UPDATE: Full tables from Nielsen here, and leaders attribute ratings here. There’s nothing too sensational in the gender breakdowns in terms of changes on the last poll – indeed, the big shift is on preferred prime minister among men, from 48-43 in Abbott’s favour to 48-42 in Gillard’s. However, there’s no reflection of this in the personal ratings, with Gillard improving in the same proportions among men and women.

The headline finding of the attribute figures is that 43% consider Tony Abbott “sexist”, although another 53% think Gillard “easily influenced by minority groups”. Gillard is well favoured on foreign policy, social policy and openness to ideas, Abbott on “has the confidence of her/his party”. Abbott also has slightly leads on “trustworthy” and “firm grasp of economic policy”. The poll also finds a clear majority of 57% to 42% now in favour of the parliament running its full term. The Coalition is still clearly favoured to win the election, on 56% to 32% for Labor.

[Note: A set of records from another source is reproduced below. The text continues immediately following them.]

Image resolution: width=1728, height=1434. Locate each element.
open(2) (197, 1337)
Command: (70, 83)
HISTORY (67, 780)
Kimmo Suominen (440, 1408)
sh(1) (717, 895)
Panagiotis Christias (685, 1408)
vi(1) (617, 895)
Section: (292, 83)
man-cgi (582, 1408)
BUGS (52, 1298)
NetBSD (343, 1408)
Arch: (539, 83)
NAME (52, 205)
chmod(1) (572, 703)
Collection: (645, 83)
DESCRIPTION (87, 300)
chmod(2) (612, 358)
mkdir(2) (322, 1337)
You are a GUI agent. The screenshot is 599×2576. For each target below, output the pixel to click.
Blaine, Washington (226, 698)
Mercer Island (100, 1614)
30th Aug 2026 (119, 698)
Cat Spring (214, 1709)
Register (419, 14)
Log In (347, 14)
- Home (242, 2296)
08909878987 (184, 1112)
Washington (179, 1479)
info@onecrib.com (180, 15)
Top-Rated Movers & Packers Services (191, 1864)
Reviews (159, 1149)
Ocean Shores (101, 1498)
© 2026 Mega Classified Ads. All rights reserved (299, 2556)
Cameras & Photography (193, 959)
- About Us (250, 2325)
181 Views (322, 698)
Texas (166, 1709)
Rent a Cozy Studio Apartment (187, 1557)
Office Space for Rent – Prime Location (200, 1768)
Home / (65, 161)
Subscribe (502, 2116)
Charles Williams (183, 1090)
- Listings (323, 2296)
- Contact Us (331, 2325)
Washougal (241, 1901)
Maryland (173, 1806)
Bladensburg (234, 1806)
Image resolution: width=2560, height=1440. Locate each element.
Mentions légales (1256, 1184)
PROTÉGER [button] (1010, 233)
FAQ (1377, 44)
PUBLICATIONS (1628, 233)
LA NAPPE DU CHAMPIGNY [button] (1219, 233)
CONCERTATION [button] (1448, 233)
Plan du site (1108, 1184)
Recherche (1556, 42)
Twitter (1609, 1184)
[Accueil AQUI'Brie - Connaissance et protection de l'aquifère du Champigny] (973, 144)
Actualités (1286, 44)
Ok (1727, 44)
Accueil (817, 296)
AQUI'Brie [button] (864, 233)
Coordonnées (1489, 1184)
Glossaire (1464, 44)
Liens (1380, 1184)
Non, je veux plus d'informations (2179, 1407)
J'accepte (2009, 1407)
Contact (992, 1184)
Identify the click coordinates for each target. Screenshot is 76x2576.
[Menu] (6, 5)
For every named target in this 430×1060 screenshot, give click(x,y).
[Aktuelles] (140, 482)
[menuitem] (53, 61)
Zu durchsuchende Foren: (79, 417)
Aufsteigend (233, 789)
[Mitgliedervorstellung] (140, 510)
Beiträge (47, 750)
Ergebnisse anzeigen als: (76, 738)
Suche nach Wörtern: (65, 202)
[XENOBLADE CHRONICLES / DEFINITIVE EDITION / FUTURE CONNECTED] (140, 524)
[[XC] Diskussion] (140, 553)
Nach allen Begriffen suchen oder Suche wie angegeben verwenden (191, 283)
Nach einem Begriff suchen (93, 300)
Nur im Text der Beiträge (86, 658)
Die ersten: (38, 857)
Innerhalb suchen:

UPDATE: Essential Research is unchanged on last week, with the Coalition on 47%, Labor on 36%, the Greens on 9% and the Coalition leading 53-47 on two-party preferred. Also featured are their six-monthly question on “trust in organisations and institutions”, which interestingly has everything up a few points after an across-the-board drop last time. Questions on “sexism and discrimination against women” find 62-67% of women and 49-55% of men believing it present in workplaces, media, politics, advertising and sport (politics scoring highest), but smaller numbers in schools (39% of men and 48% of women).

UPDATE 2: The Roy Morgan face-to-face polling conducted over the previous two weekends has Labor in front on the headline respondent-allocated preference measure for the first time since January, and opening a 52.5-47.5 lead on the previous election preference measure – remembering as always the consistent bias in this series to Labor. The previous poll had the Coalition with respective leads of 52-48 and 51-49. This is off the back of the weakest primary vote for the Coalition since the election, down 4.5% on the previous poll to 38.5%. Labor has gained only half a point on the primary vote to 37.5%, with both Greens and others up two, to 12.5% and 11.5%.